Huawei is banned because they installed backdoors for a hostile foreign government in their devices and got caught. Not "just" because they're foreign.
You can buy lots of Chinese made and foreign-made handsets in the US.
Also, if the goal wasn't to bankrupt Huawei, what was it?
Force them to become market leaders across a broader part of the technology sector? That's been the effect of the export ban. How was it supposed to reduce the amount of wiretapping, etc. they can do?
I think even Chinese companies believed that Huawei was banned and sanctioned because they did something wrong and not just because they were Chinese and really good at what they do.
Now of course they are all sanctioned and Huawei is sitting pretty with years invested in a sanctions proofed supply line.
The only thing that banning Huawei is sure to accomplish is choking innovation.
It's reasonable to worry about security in telecommunications, but you'd be hard-pressed to find any telecom that doesn't manufacture equipment in China including Ericsson, Huawei's biggest competitor. Huawei has too much to lose from spying, and I'd personally be more worried about these non-Chinese companies which rely so heavily on Chinese subsidies and subcontracting.

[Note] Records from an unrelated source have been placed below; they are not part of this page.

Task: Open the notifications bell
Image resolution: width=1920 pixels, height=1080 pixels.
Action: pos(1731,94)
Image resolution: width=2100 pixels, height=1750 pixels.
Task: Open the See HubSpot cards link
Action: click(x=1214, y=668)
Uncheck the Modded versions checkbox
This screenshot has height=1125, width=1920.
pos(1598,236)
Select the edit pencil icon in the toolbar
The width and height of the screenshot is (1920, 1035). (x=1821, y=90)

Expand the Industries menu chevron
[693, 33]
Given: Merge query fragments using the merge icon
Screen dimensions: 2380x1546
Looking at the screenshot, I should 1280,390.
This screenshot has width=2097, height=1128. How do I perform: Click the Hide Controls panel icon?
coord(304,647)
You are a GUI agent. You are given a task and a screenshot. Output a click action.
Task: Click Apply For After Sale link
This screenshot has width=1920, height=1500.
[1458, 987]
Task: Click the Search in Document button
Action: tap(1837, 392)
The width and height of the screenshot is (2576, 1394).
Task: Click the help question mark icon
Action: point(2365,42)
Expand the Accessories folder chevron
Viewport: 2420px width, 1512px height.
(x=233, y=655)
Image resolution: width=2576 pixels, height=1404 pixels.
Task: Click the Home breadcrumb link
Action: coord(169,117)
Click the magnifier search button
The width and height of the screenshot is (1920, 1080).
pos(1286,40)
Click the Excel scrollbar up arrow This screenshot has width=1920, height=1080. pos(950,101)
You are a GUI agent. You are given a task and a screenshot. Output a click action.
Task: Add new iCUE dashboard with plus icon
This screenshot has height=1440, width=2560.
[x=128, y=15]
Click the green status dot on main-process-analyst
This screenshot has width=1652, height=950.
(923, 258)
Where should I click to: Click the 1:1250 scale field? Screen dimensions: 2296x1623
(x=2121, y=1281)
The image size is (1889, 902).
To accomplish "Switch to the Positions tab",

One legitimate concern about Huawei though is transparency. Because it is privately held and not listed on any stock market, it is not subject to reporting requirements and it's ownership structure is allowed to remain secretive. However, these aren't grounds for an outright ban.
For the time being I understand that the ban doesn't actually stop Huawei from using ARM chips - it stops ARM from co-operating to help them build their own chips, e.g. their Kirin line of processors. So either they could just fork their design and stop keeping in lock-step with ARM (while maintaining a level of compatibility) or just start sourcing parts from third parties.